Thursday, August 11, 2005

The Works of Religion

A call from Boston advised me to look into something in the other paper up there.... Headline says it all: "Vatican: O’Malley can’t have closed church cash"
A powerful Vatican agency is poised to let parishioners from seven closed Catholic churches take millions of dollars of assets to their new parishes – a step that would derail a plan by archdiocesan leaders to use the money for broad church needs.
To head off a final ruling to that effect, the archdiocese is trying to persuade pastors of parishes receiving members from closed neighboring churches to voluntarily give up the money.
This is messy, and puzzling -- the case was ruled by the Congregation for the Clergy on a recourse from seven parishes which appealed closings. It's certainly a massive slap in the face to O'Malley's reconfiguration plan, and it's the last thing the archdiocese of Boston needs when it's already on the today's front pages for seeming control-freaky and out of touch on issues of finance.

Whatever the case, it is a vindication of Rome's role in checking the excesses of local bishops, and of the process of canonical appeal. But, stipulations on alienation aside, it presents a conflict between the canons and civil law.

Like most American dioceses, Boston has the juridic personality of "corporation sole," i.e. that, for legal purposes, all its entities are bound up in a single entity. I might be wrong, but it was always my understanding that when entities of a corporation sole are suppressed, that the residual assets remain within that corporation and can be re-allocated any way the corporation sole (the archbishop) sees fit. If a "corporate aggregate" were employed (where each parish is, legally speaking, independent -- an arrangement which greatly reduces liability damages), it would be different. But I've got calls out to my stable of canonists and will have a better answer later in the day.

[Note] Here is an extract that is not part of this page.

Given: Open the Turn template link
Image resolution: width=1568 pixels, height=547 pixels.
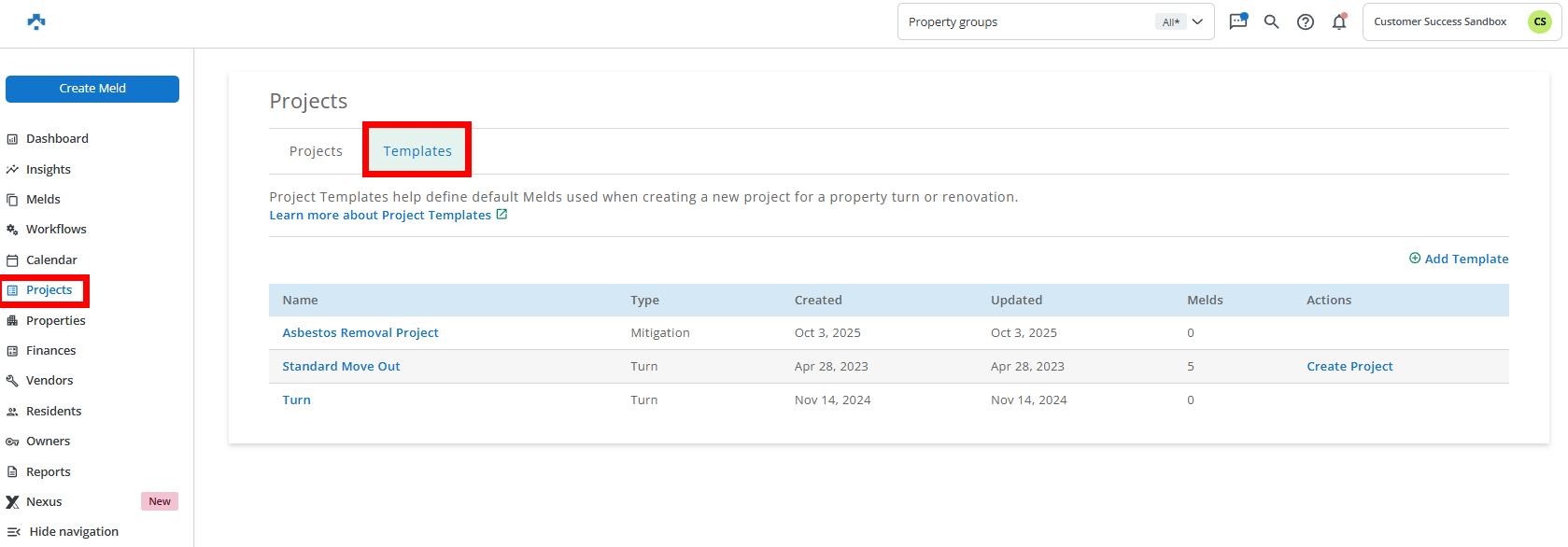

Blogger Disgusted in DC said...

It depends on how the corporation sole is structured. If somewhere in the incorporation documents of the corporation sole, there is language that states that it must abide by the laws of the Roman Catholic Church, then there is clearly no conflict. Still, an interesting question.

11/8/05 11:42  
Blogger Disgusted in DC said...

"Under State law, canon law is voluntary rules for the relationships between Rome, American dioceses and other Church entities which are uneforceable under civil law."

Not true. You may want to check out the recent case of Dixon v. Edwards. Civil courts can enforce canons.

11/8/05 12:11  
Blogger Disgusted in DC said...

Again, wrong.

Check out the case of Parish of the Advent vs. The Protestant Episcopal Diocese of Mass. The Supreme Judicial Court of Mass stated thus

"It is entirely appropriate, therefore, to recognize that a hierarchical religious corporation, organized under Massachusetts law, has the power to subordinate itself to a higher tribunal, at least for the purposes at issue here. (34) The Parish did just that, in all likelihood at its inception, but at the very least by 1960 when its constitution was amended to make explicit its accession to the authority of the Diocese and PECUSA."

In other words, if the founding documents of the Archdiocese makes explicit its accession to the authority of the Roman Catholic Church, Rome's determination is legally binding on the Archdiocese of Boston. In theory, if the Archdiocese of Boston, ignored Rome, and absconded with the funds from a "merged" parish contrary to Rome's explicit determination to the contrary, a Mass. court could enforce Rome's judgment as to the disposition of the assets of the parish because the Archdiocese voluntarily . The real question is who has standing to sue the diocese, such as a pastor or a member of the parish.